In December 1992, it was reported that Saban Entertainment had acquired 52 episodes of Hallo Spencer for $370,000 per episode totaling $19.4 million. The series was retitled The Hallo Spencer Show with a planned broadcast during the 1993–94 television season. The North American version was heavily edited by translating and rewriting scripts, cutting seven minutes from each episode in order to fit the American broadcast schedule during its first-run syndication on local networks around 3:00 PM EST/2:00 PM Central Time Zone, and to accommodate the inclusion of a rap at the end, summarizing the events of the episode. The scenes were also rearranged which resulted in continuity errors.
The title character, Spencer, was renamed Hello Spencer (Hello an English version of the name instead of the original German Version) now being his first name, due to the impossibility of removing the "Hallo (German for Hello) Spencer" sign usually seen behind him in his office), and many other characters were altered to make them more palatable. Nepomuk also found himself with a first name: Grumpowski, Elvis became Elmar and the house band, the Quietschbeus became The Screech Boys. The series aired from 1992 to 1993. In the late 2000s, an alternative and more faithful English dub was produced by Hallo Spencer's production company, PentaTV. The PentaTV English dub was included as a bonus feature in the German DVDs.

==Episode availability==
Episodes of the original version are widely available in Germany on VHS and DVD.

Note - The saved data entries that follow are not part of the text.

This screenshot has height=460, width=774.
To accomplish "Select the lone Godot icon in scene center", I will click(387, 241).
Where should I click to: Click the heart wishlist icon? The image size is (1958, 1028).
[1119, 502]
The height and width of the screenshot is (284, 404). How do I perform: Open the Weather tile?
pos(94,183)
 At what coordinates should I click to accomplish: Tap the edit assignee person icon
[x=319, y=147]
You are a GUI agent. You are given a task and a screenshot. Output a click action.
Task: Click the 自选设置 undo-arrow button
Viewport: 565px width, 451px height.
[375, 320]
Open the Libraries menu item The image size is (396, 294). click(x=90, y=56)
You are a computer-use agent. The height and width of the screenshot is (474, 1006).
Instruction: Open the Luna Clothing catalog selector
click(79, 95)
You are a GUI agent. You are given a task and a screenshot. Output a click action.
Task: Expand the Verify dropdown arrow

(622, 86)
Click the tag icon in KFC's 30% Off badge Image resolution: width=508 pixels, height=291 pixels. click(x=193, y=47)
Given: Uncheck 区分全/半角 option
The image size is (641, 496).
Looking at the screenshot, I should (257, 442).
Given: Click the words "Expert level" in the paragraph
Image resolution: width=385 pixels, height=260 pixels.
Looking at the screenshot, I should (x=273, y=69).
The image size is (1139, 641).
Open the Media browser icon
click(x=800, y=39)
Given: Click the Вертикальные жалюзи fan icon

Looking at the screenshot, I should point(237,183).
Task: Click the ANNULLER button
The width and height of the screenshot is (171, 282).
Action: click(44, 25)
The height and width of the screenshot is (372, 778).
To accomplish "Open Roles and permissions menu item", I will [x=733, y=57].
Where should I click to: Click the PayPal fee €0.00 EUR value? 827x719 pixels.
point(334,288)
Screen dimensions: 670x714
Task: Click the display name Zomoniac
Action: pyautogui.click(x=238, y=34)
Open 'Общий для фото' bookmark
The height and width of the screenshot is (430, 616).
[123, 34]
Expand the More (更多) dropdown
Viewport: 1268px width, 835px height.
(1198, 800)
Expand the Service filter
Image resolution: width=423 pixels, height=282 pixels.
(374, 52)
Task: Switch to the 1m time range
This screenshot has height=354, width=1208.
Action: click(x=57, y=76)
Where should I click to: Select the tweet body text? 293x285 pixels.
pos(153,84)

The English language version is very rare online, unsurprisingly. 52 episodes were originally translated and broadcast, but only six have been released on VHS in three volumes in the United Kingdom. Judging by the contents of the tapes, the American episodes seem to have been chosen at random, with no regard at all to the running order of the original series.

The contents of each tape is as follows:

- Volume 1:
A Friend from China (Episode 100) and The Storm (Episode 86)

- Volume 2:
The Visitor (Episode 121) and The Argument (Episode 77)

- Volume 3:
The Less I See, The More I Hear (Episode 84) and A Million for Mona Lisa (Episode 120)

Another VHS tape was released in the United States in 1993.